Supporters of teeth whitening treatments would lead to you to believe that they can do nothing but good things for your smile, while the opposition tries to convince you that they’re the worst thing for teeth since hard candy. In reality, the truth about teeth whiteners lies somewhere in between these two extremes. In the spirit of dispelling misinformation, here’s a look at five of the most common teeth whitening myths.
- "Teeth whitening lasts forever."
Most of the things we eat and drink contribute to stains on our teeth, so unfortunately there’s no way to keep them white forever. However, if you’re careful, you can ensure they'll stay sparkling for as long as possible after whitening.
Avoiding the worst offenders like coffee and soda can help, and so can having your teeth cleaned regularly by your dentist. Beyond that though, you’ve just got to accept that discoloration is a fact of life.
- "Professional teeth whitening is the only way to get good results."
While for many years, this was a true statement. Nowadays you can get quality results with home whitening systems as well. While some stains may be so severe that they require professional treatment, most people will find that this isn’t the case. In addition, there’s no need to go with name-brand home treatments either—they’re normally made with the same ingredients as generic brands.
- "Teeth whitening treatments are bad for your enamel."

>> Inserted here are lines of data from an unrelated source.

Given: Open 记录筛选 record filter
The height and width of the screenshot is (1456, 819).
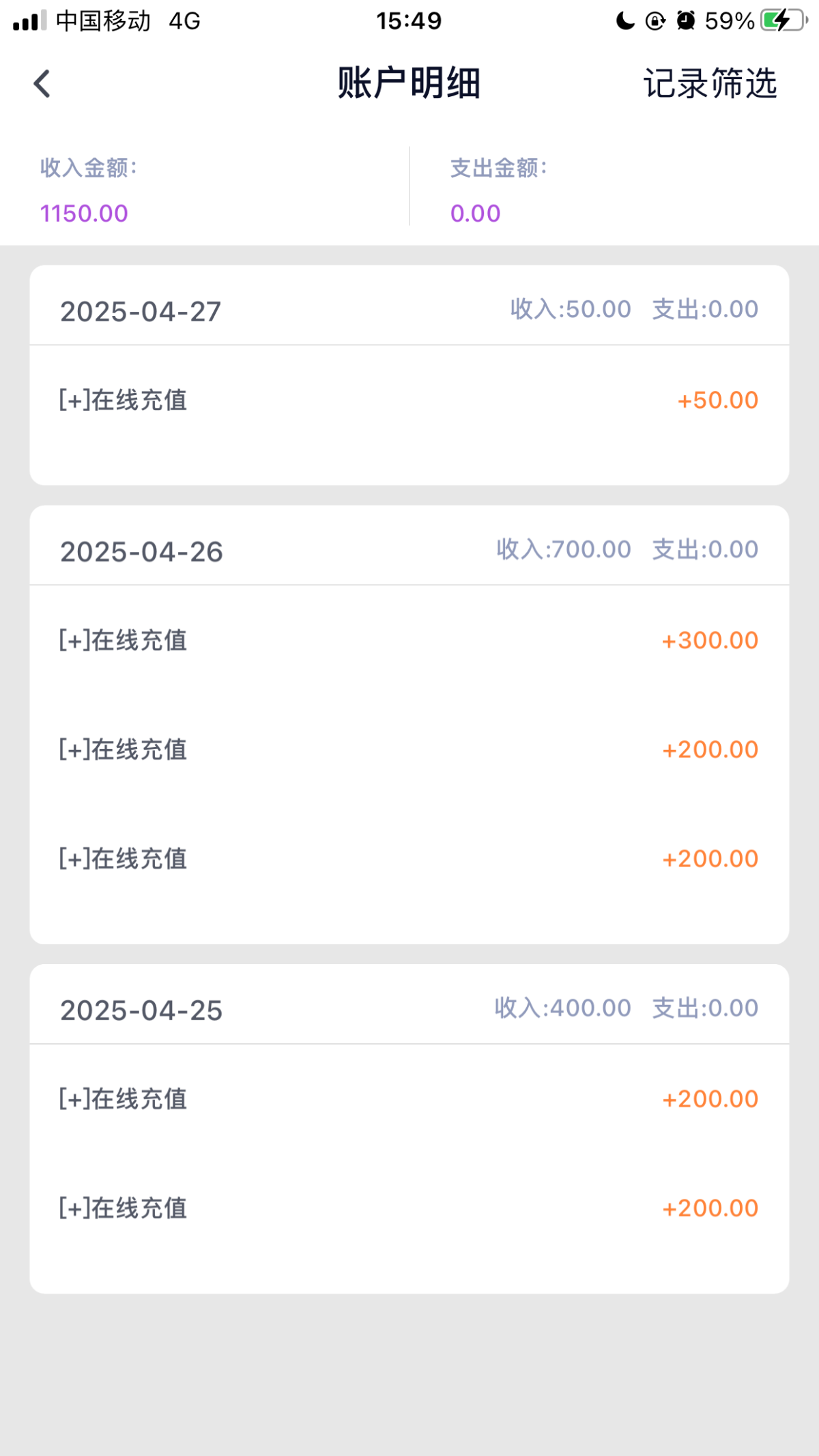Looking at the screenshot, I should (710, 84).
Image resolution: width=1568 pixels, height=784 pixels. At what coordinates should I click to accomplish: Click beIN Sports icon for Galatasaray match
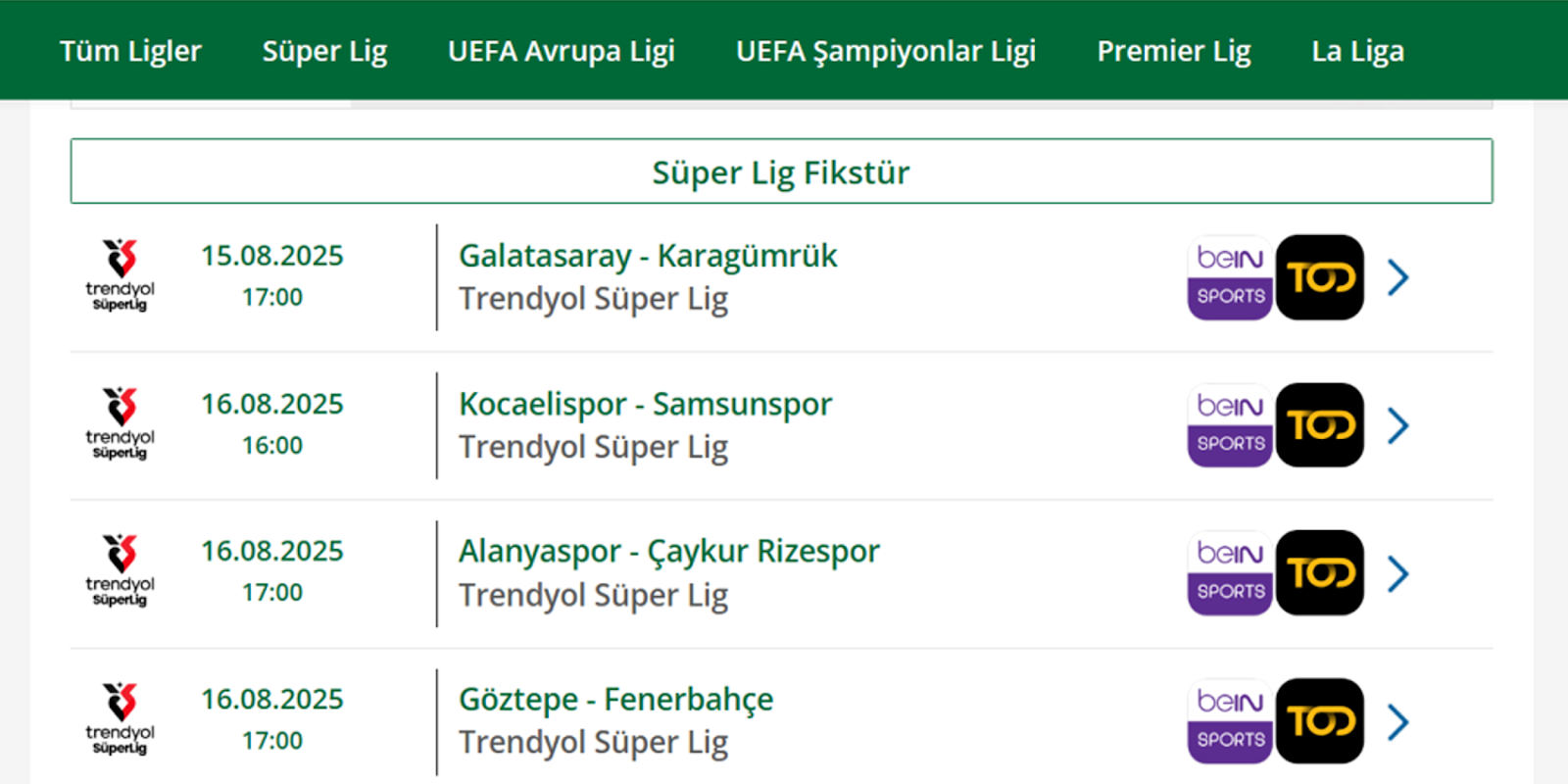pyautogui.click(x=1229, y=277)
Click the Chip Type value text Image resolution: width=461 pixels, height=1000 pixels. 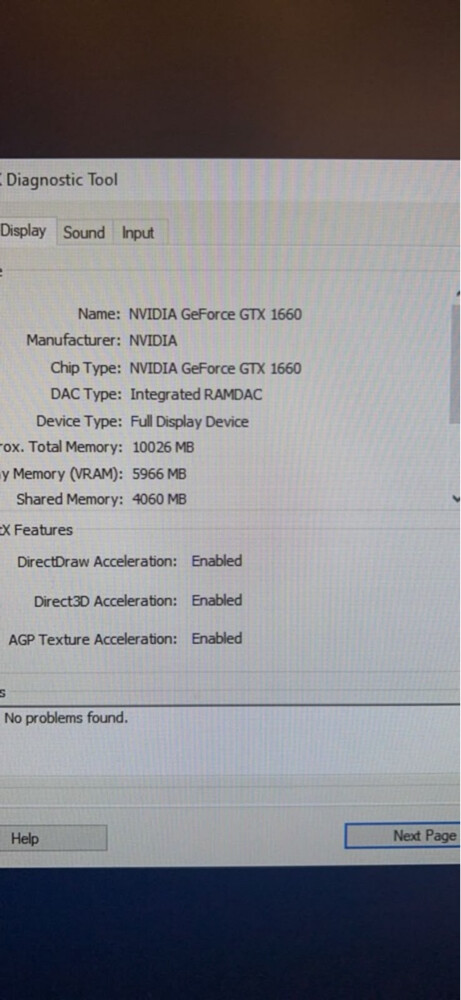click(x=215, y=368)
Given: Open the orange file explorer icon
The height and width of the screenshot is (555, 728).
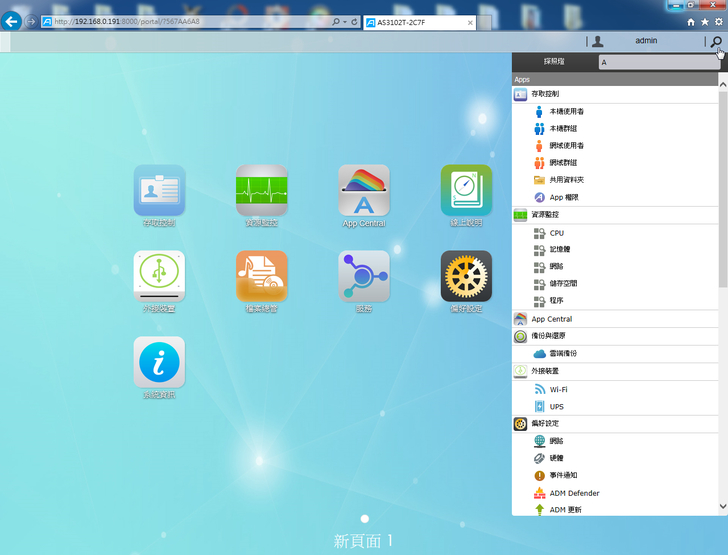Looking at the screenshot, I should click(x=261, y=276).
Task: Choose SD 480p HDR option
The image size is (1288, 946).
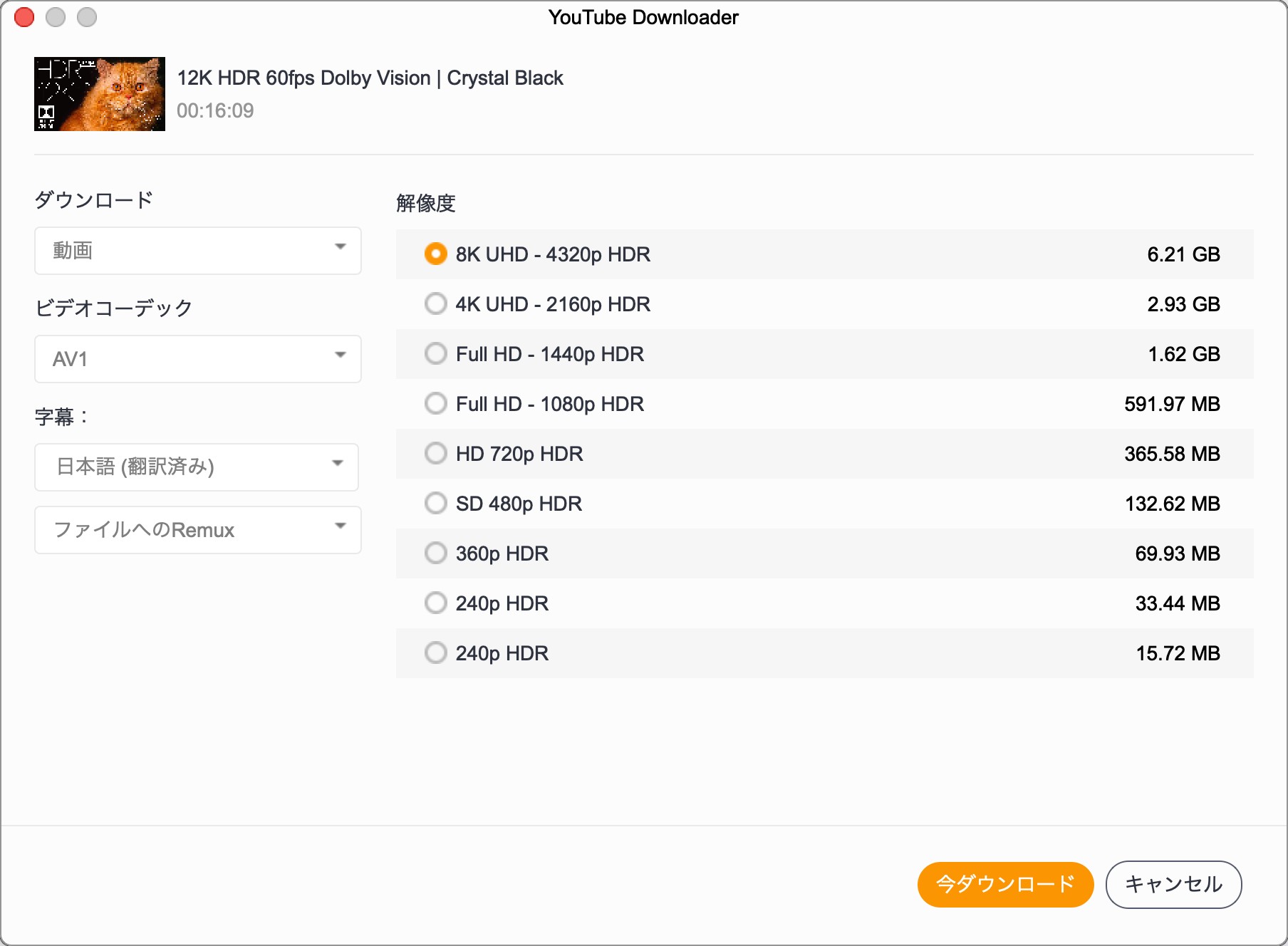Action: (435, 504)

When used correctly, teeth whitening treatments pose no adverse risks to your enamel. These treatments are closely monitored by the FDA and the American Dental Association, which work to ensure that only safe products are introduced into the market. However, this assurance of safety doesn’t hold true for people who don’t follow usage instructions. Using whitening treatments for too long or too frequently can lead to adverse effects, such as the erosion of enamel.
- "Teeth whiteners can lead to oral cancer."
A case study of two oral cancer patients made headlines when it was suggested that the cause of their condition was from teeth whitening strips. However, this hypothesis is in direct contradiction with 20 years of research from the American Dental Association, which asserts that there is no link between whiteners and cancer. Considering the small sample size for the case study, it doesn’t make sense to make this assumption based solely on the information gathered from it. However, there is a need for more research in this area.
- "Teeth whitening is painful."
While it’s true that whitening treatments can cause some tooth sensitivity, this is typically minor and short-lived. Less than 5% of people who use teeth whitening strips may experience serious pain, but as with the milder sensitivity, it is often quick to dissipate.